--- In Eric Robishaw <> wrote:
>
> No, not really... the problem is the ambient temperature. There's not enough
> differential to diffuse heat away from something when the air you're blowing
> over it is as hot as the object itself.
>
> I really need a sleep mode of some kind. Some PC motherboard BIOSs have an
> automatic wakeup at a certain time of day, I was hoping to find something
> equivalent in the 7800 or something.
Please read the 'rtc.txt' file in ./Documentation of any recent 2.6 kernel.
There is a good description of what's possible, along with a test program
rtc.c. Sounds like many functions can be handled using the generic handler if
the clock chip driver doesn't handle them. That doesn't address how you enter
hibernation though, only how you wake up. If the orion boards are hooked up to
the kernel PM suspend & resume, this could be a reasonable way to go. A side
benefit is that your code would (could) be somewhat generic and work on x86
boards too.
A second approach would be to use the AVR microcontroller that TS has included
in the TS-7800. In the utility ts7800ctl
(ftp://ftp.embeddedarm.com/ts-arm-sbc/ts-7800-linux/samples/ts7800ctl.c)

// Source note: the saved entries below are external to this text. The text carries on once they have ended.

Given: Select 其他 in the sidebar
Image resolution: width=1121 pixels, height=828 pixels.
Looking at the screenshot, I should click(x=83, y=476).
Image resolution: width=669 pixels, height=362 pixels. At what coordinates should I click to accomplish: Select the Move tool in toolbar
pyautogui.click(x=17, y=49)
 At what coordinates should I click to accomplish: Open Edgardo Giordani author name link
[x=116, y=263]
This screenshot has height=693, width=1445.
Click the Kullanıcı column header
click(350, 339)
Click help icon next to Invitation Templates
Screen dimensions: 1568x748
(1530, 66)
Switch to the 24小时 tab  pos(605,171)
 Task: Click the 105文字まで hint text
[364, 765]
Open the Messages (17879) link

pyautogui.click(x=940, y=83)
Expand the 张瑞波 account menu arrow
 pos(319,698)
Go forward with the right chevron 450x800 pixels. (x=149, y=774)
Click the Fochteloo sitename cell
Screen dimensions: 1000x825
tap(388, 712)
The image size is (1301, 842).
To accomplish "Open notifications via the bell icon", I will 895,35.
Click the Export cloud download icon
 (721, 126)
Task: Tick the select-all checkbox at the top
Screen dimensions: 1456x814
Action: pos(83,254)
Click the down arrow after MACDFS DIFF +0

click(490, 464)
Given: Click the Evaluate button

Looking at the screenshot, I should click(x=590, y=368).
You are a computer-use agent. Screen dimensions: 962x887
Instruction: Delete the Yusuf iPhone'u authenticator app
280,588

there is a sleep command that will 'send stop signal' to the marvel chip. Max
sleep is 8 * 65535 seconds in length, plenty long enough to wake up after the
sun goes down! I guess this is the mode referred to on the ts-7800 preliminary
manual page: "Sleep mode uses 200 microamps". AFAIK, it would be up to your
pgm to monitor the temps, clean up your running processes, etc, to get ready
for sleep, and then issue the command to the AVR.
I don't know how well, if at all, the AVR sleep is integrated with the linux PM
functions. My guess is not at all, and you should plan on a reboot rather than
a resume from suspend.
regards, .......... Charlie
>
> E
>
>
>
> On Tue, Jun 2, 2009 at 11:07 PM, Morgan Gangwere <>wrote:
>
> >
> >
> > I'd assume fans/heatsinks are not an option at this point?
> >
> > --
> > Morgan gangwere
> >
> > "Space does not reflect society, it expresses it." -- Castells, M.,
> > Space of Flows, Space of Places: Materials for a Theory of Urbanism in
> > the Information Age, in The Cybercities Reader, S. Graham, Editor.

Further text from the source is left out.